Trumps Begründung – dass Russland das INF-Abkommen verletze – wies der Vizeaußenminister zurück. Moskau verletze den Vertrag nicht, sondern halte ihn im Gegenteil „auf das Strikteste“ ein. Zugleich habe sich Russland „über Jahre in Geduld geübt“ angesichts schwerer Verstöße gegen das Abkommen durch die USA.

Seit Jahren Streitpunkt

Die Abrüstungsverträge sind einer der Streitpunkte zwischen den beiden Militärmächten. Das ausgeklügelte System ist in die Jahre gekommen und braucht eine Erneuerung. Das jüngste und weitreichendste Abkommen, der New-START-Vertrag von 2010, läuft 2020 aus. Den ABM-Vertrag zur Begrenzung von Raketenabwehrsystemen haben die USA schon 2002 gekündigt.
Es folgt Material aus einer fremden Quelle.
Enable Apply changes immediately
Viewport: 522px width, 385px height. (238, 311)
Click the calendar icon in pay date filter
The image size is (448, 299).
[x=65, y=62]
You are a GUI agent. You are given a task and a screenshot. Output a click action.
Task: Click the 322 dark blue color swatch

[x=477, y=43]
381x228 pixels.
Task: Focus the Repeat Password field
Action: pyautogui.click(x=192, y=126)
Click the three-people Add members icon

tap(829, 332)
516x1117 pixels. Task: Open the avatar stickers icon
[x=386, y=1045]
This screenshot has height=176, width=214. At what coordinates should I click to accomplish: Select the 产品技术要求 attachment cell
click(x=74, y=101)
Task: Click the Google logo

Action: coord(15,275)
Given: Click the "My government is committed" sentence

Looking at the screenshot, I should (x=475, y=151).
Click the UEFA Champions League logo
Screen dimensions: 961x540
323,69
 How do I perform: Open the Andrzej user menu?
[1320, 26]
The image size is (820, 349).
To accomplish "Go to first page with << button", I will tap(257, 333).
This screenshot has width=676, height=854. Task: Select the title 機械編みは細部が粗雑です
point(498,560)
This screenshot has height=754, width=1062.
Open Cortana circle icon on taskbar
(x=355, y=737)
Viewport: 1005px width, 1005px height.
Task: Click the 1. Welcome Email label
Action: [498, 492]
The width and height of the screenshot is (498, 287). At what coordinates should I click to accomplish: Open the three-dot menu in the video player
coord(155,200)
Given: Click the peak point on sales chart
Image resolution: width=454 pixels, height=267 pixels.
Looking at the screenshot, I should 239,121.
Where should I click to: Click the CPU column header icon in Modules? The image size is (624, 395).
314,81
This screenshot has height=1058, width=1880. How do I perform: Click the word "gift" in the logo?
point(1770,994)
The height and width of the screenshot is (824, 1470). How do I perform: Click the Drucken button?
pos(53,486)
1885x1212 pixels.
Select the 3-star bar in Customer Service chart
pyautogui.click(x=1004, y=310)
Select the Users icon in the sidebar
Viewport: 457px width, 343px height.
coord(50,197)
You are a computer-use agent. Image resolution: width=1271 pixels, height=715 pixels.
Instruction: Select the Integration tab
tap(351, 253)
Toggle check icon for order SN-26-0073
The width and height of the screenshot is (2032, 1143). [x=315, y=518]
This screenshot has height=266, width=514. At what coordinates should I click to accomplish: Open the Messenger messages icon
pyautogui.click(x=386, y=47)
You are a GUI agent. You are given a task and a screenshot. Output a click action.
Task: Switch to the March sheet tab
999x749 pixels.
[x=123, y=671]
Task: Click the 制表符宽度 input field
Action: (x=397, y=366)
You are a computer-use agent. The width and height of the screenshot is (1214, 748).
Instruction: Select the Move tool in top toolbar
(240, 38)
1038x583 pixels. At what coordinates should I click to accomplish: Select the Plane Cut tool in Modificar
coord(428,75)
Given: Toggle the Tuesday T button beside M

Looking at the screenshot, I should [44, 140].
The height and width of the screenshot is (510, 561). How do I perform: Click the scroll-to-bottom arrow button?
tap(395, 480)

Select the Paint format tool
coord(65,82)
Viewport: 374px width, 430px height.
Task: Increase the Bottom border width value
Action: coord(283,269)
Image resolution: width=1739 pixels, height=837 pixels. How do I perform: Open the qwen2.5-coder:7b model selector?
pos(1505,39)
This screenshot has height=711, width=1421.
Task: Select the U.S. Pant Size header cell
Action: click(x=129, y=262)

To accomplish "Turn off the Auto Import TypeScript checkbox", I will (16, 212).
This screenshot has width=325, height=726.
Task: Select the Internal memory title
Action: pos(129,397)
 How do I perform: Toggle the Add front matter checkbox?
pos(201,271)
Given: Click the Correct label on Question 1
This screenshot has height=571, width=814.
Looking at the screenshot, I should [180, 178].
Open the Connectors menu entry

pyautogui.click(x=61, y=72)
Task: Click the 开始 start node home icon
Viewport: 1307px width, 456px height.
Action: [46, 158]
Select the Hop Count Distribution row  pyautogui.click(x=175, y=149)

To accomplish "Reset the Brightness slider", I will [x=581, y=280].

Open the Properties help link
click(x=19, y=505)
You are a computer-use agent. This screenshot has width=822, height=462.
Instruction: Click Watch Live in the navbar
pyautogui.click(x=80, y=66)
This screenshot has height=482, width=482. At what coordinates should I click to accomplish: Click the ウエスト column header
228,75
Präsident der Sowjetunion Michail Sergejewitsch Gorbatschow und US-Präsident Ronald Reagan, 1987
APA/AFP
1987 unterzeichneten der Präsident der Sowjetunion, Michail Gorbatschow, und US-Präsident Ronald Reagan den INF-Vertrag

NATO fordert vom Kreml Details

Die USA und Russland werfen sich seit Längerem gegenseitig Verstöße gegen den INF-Vertrag vor. Die US-Regierung bezieht ihre Anschuldigungen auf neue russische Marschflugkörper, die eine Reichweite von 2.600 Kilometern haben sollen. Anfang des Monats übten die 28 Mitgliedsstaaten der NATO deswegen Druck auf Moskau aus und forderten Russlands Regierung auf, glaubwürdige Angaben zu dem Raketensystem vorzulegen.

Der russische Präsident Wladimir Putin behauptete im Gegenzug, von den Abschussrampen des NATO-Raketenschutzschirms in Rumänien könnten jederzeit auch atomar bestückte US-Marschflugkörper gestartet werden. Putin sah bereits im vergangenen Jahr eine Abkehr der USA vom INF-Vertrag. Die USA rüsteten in Europa auf, das habe einen „offensiven, aggressiven Charakter“, so Putin.

Trumps Ankündigung dürfte für neue Spannungen zwischen den beiden Ländern sorgen. Trump gilt zwar als russlandfreundlich und hat Putin wiederholt gelobt, seine Regierung verfolgt aber einen scharfen Kurs gegenüber dem Kreml und hat etwa wiederholt Sanktionen gegen Moskau verhängt.

Wahlkampf in den USA

Hinzu kommt der Wahlkampf in den USA vor den Kongresswahlen in zweieinhalb Wochen. Trump war in Nevada, um Stimmen für den amtierenden republikanischen Senator Dean Heller, dessen Wiederwahl gefährdet ist, zu werben. Mit einem zumindest verbal schärferen Kurs gegen Moskau könnte Trump auch wahltaktische Ziele verfolgen.

Der republikanischen Basis gegenüber zeigt er sich damit jedenfalls ganz in der Nachfolge eines der großen Vorbilder – US-Präsident Ronald Reagan. Er hatte in den 1980er Jahren stark aufgerüstet, dies wird gemeinhin als eine der Ursachen für den Zusammenbruch der Sowjetunion genannt, die dabei finanziell nicht mehr mithalten konnte.